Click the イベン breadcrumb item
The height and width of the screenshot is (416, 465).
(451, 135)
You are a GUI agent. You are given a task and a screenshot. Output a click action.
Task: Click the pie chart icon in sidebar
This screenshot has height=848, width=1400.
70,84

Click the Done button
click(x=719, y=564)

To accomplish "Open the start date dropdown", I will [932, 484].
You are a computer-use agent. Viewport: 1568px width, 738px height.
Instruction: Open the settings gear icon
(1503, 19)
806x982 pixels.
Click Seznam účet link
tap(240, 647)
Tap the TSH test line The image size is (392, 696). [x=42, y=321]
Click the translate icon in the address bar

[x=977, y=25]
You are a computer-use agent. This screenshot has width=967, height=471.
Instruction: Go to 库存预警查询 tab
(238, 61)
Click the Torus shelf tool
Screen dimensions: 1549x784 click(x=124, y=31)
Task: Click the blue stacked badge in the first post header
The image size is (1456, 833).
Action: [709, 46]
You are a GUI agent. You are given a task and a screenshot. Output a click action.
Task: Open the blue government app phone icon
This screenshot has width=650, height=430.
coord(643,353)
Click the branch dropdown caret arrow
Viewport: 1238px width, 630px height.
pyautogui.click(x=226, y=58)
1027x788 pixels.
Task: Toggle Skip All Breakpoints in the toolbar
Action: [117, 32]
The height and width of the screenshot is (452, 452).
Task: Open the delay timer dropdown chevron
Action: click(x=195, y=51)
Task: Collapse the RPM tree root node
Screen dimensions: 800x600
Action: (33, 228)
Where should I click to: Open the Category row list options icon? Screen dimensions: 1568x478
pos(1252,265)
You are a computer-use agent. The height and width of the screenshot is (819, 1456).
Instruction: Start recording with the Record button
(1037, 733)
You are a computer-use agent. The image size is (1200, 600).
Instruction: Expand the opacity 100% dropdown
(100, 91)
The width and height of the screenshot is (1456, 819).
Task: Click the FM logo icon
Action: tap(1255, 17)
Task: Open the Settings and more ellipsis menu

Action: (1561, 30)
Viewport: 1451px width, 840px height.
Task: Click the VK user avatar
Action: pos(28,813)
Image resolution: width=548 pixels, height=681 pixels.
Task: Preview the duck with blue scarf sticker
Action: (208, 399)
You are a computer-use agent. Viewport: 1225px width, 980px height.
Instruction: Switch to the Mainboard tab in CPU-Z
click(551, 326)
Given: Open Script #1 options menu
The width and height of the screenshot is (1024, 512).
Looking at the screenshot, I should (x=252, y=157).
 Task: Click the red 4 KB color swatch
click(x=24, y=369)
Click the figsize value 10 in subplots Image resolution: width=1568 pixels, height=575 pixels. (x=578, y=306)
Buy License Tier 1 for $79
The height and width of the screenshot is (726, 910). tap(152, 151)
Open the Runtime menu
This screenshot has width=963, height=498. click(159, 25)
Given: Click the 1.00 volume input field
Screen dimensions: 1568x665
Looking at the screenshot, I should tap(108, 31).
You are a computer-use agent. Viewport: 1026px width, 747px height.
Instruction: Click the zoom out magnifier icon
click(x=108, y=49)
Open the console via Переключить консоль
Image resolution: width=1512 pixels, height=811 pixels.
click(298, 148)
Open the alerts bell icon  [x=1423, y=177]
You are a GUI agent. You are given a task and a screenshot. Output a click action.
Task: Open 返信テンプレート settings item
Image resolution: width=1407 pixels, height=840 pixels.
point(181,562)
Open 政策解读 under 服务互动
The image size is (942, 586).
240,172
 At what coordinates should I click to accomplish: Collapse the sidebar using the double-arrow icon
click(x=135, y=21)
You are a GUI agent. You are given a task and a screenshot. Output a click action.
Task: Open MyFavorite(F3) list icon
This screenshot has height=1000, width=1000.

####

*Instructions for the task:* Tally the lines in the records that contain the word "agent", and reply with that number alone.

*Solution:* 10